No evidence of anthrax spread at Pentagon, officials say
Pentagon officials said today there was no indication that anthrax spores found in two postal boxes there had migrated to other parts of the military complex, the Associated Press reported.
The Defense Protective Service checked 150 spots in the Pentagon post office, air ducts and air quality and found all negative, a Pentagon spokesman said today.
Meanwhile, postal inspectors are screening the mail passing through selected postal facilities and are following up more than 300 leads received from the "America's Most Wanted" television program. The focus, he said, is tracking down whoever placed anthrax in the mail. Authorities also were preparing to deal with the piles of mail held since the contamination was reported.

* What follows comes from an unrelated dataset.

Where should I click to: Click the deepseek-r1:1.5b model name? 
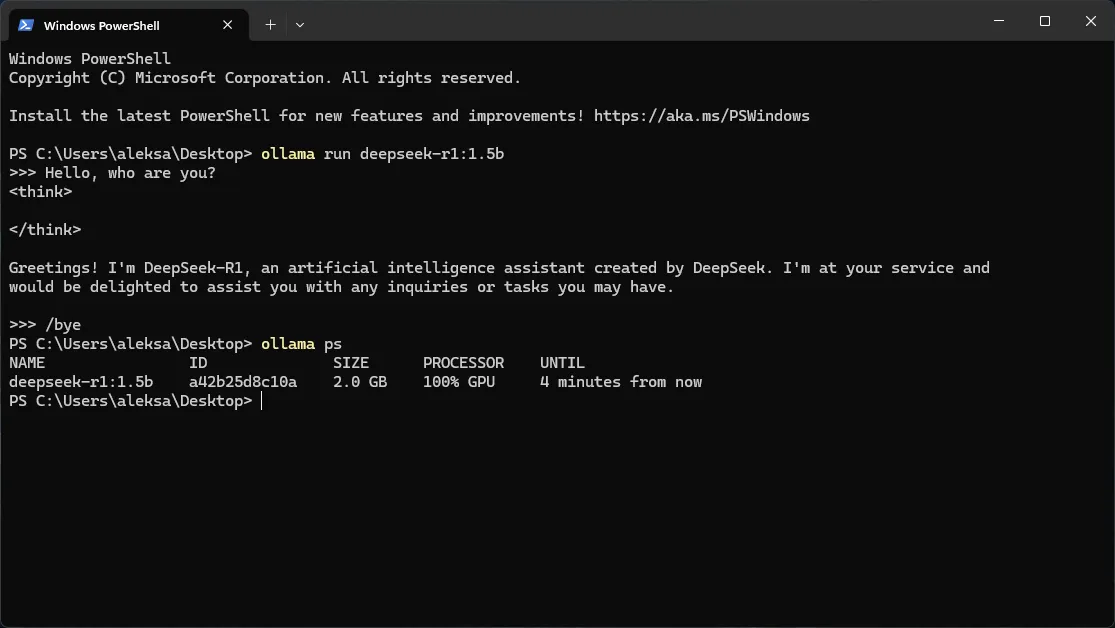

At the White House today, President Bush pledged "to keep relentless military pressure" on Osama bin Laden and his Taliban protectors in Afghanistan, saying it was essential to keep terrorists from acquiring nuclear, chemical and biological weapons.
Bush made the statement after a meeting with French President Jacques Chirac. He added that while he did not know for sure whether bin Laden and his al-Qaida organization have such weapons, bin Laden "announced that this was his intention and I believe we need to take him seriously."
In Afghanistan, opposition Northern Alliance forces claimed the capture of several villages today near the strategic northern city of Mazar-e-Sharif, after U.S. warplanes cleared the way with intensive bombing. It was the first significant movement reported on the ground against the Taliban after U.S. jets stepped up bombardment of the Islamic militia's defenses.
Meanwhile, Germany offered up to 3,900 troops today for the war on terrorism, opening the way for what could lead to the nation's widest- ranging military engagement since World War II. But Chancellor Gerhardt Schroeder said there were no immediate plans to deploy ground troops.